The strategy culminated with last month’s $4.9 billion sale of Ingersoll-Rand’s Bobcat utility equipment and attachments businesses. That left the company cash rich and its stockholders expecting either a big share buyback or the entire company going private, analysts said in explaining why shares fell so much Monday.

Trane shares jumped $8.04, or 21.6 percent, to $45.24, while Ingersoll-Rand shares dropped $5.58, or 11.4 percent, to $43.60. Each lost about 15 cents in after-hours trading.

Henkel told analysts the deal’s timing is “close to perfect” for both companies, noting each has made major divestments in recent months that sharpen their focus.

Trane recently sold off its kitchen and bath business, as well as its auto braking systems business. It’s keeping the well-known American Standard brand name for its heating, ventilating and air conditioning and related products.

Henkel said the combined company expects to earn $4 per share in 2008 and will have more than $300 million in annual pretax synergies by 2010, including savings on materials and overhead.

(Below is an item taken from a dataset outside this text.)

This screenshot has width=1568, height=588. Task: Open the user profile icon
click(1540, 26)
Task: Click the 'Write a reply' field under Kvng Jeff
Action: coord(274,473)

Under the terms of the agreement, Trane shareholders will receive $36.50 per share, or a total of about $7.5 billion, plus 0.23 Ingersoll-Rand shares for each Trane share. At Friday’s closing price, that equates to $47.81 per Trane share, nearly a 30 percent premium over Trane’s value Friday.

The deal is expected to close in spring 2008 and requires approval by regulators and Trane shareholders, as well as usual closing conditions.

The two companies currently have a combined 64,000 employees in 109 manufacturing plants worldwide.